*** Opening Selected excerpt ***

Friday, October 30, 2009

What Can't I Eat?

I guess I should explain some of the reasons for the question, "What do I eat?"

First and foremost, why do any of us eat?

Most would say, "Because we need to in order to live."

Others would say, "Because it's fun."

In regards to the first answer, we do need food to survive. But we need good, meaning nutritious, food to live. There are some basics that everyone should follow if you want to live a healthy life. And the excuse that you can eat anything and still be fine will not sit well with you when the effects eventually do catch up with you. If they don't now, they will later.

For me specifically, I have a disease called Endometriosis (stage IV) and part of controlling this disease (i.e. not being in pain with my hot water bottle all day) is in restraining from certain foods.

These foods include;
dairy, sugar (including honey), red meat (although now I can have organic, grass fed occasionally which is apparently 3 times a week - more than I did regularly anyways. I will have more to say on the importance of red meat in the diet hopefully later.), and wheat and glutenous grains.

So, hence the question that has been asked so often, "What does Andrea eat?" or the popular, "So...what can you have?"

*** Closing Selected excerpt ***

Exercises to complete:
[A] Answer these questions from the post on what the writer can't eat:
(i) What disease does the writer have, and at what stage?
(ii) What two answers to "why do any of us eat?" does the post give?
(iii) What kind of red meat can the writer now have occasionally?
[B] Decide whether each statement agrees with the post on what the writer can't eat. Answer yes or no, and quote the words of the post that decide it.
(i) Honey is among the foods the writer avoids.
(ii) The writer can never eat any red meat.
(iii) The post says some people will escape the effects of poor eating for good.

*** Opening Stored data ***

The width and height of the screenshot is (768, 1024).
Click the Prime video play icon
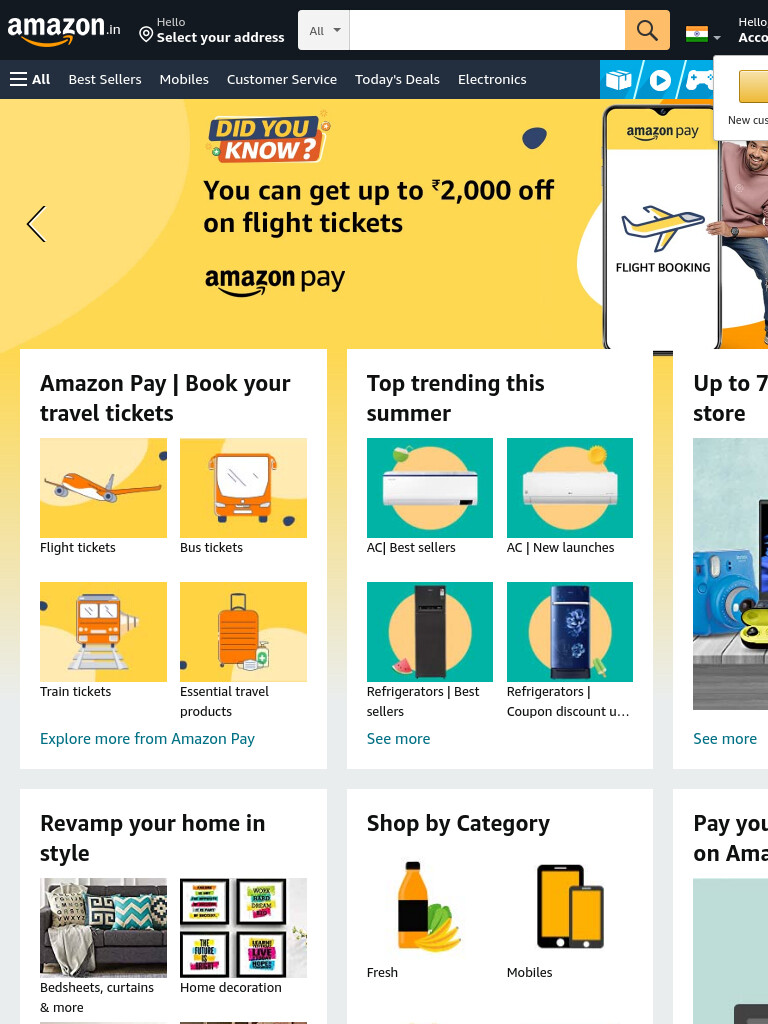[x=660, y=80]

*** Closing Stored data ***

Task-by-task results:
[A]
(i) Endometriosis, stage IV.
(ii) "Because we need to in order to live." and "Because it's fun."
(iii) Organic, grass fed red meat.

[B]
(i) Yes: "sugar (including honey)"
(ii) No: "although now I can have organic, grass fed occasionally"
(iii) No: "If they don't now, they will later."